Comment Re:Large datasets are mostly IO limited (Score 4, Informative) 135
Hi - MapD creator here. Agreed, GPUs aren't going to me of much use if you have petabytes of data and are I/O bound, but what I think unfortunately gets missed in the rush to indiscriminately throw everything into the "big data bucket" is that a lot of people do have medium-sized (say 5GB-500GB) datasets that they would like to query, visualize and analyze in an iterative, real-time fashion, something that existing solutions won't allow you to do (even big clusters often incur enough latency to make real-time analysis difficult).
And then you have super-linear algorithms like graph processing, spatial joins, neural nets, clustering, rendering blurred heatmaps which do really well on the GPU, which the formerly memory bound speedup of 70X turns into 400-500X. Particularly since databases are expected to do more and more viz and machine learning, I don't think these are edge cases
Finally, although GPU memory will always be more expensive (but faster) than CPU memory, MapD already can run on a 16-card 128GB GPU ram server, and I'm working on a multi-node distributed implementation where you could string many of these together.
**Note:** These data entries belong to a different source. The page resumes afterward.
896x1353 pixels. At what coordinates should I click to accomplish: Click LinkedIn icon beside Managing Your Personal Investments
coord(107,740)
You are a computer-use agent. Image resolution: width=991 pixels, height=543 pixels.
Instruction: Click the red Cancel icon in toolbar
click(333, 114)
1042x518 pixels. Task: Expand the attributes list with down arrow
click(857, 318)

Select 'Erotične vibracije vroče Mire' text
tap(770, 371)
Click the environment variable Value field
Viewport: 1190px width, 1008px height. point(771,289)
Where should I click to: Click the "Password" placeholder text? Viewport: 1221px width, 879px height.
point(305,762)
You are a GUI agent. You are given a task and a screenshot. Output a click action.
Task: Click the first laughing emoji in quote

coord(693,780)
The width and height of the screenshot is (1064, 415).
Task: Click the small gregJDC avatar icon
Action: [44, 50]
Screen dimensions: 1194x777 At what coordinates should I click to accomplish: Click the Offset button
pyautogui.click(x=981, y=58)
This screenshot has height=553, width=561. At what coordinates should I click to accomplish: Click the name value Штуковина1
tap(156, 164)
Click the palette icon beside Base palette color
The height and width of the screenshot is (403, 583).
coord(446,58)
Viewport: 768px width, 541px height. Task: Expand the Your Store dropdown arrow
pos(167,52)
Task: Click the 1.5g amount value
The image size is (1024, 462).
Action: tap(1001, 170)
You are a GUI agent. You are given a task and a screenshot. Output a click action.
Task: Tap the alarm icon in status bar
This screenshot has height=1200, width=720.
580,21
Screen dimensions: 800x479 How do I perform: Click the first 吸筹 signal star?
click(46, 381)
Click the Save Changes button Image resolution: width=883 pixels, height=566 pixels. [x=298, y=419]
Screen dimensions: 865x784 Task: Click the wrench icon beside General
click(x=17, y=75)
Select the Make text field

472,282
So having a terabyte of GPU RAM is not out of the question, which, given the column-store architecture of the db can be used more efficiently by caching only the necessary columns in memory. Of course it will cost more, but for some applications the performance benefits may be worth it.
I just think people need to realize that different problems need different solutions, and just b/c a system is not built to handle a petabyte of data doesn't mean its not worthwhile.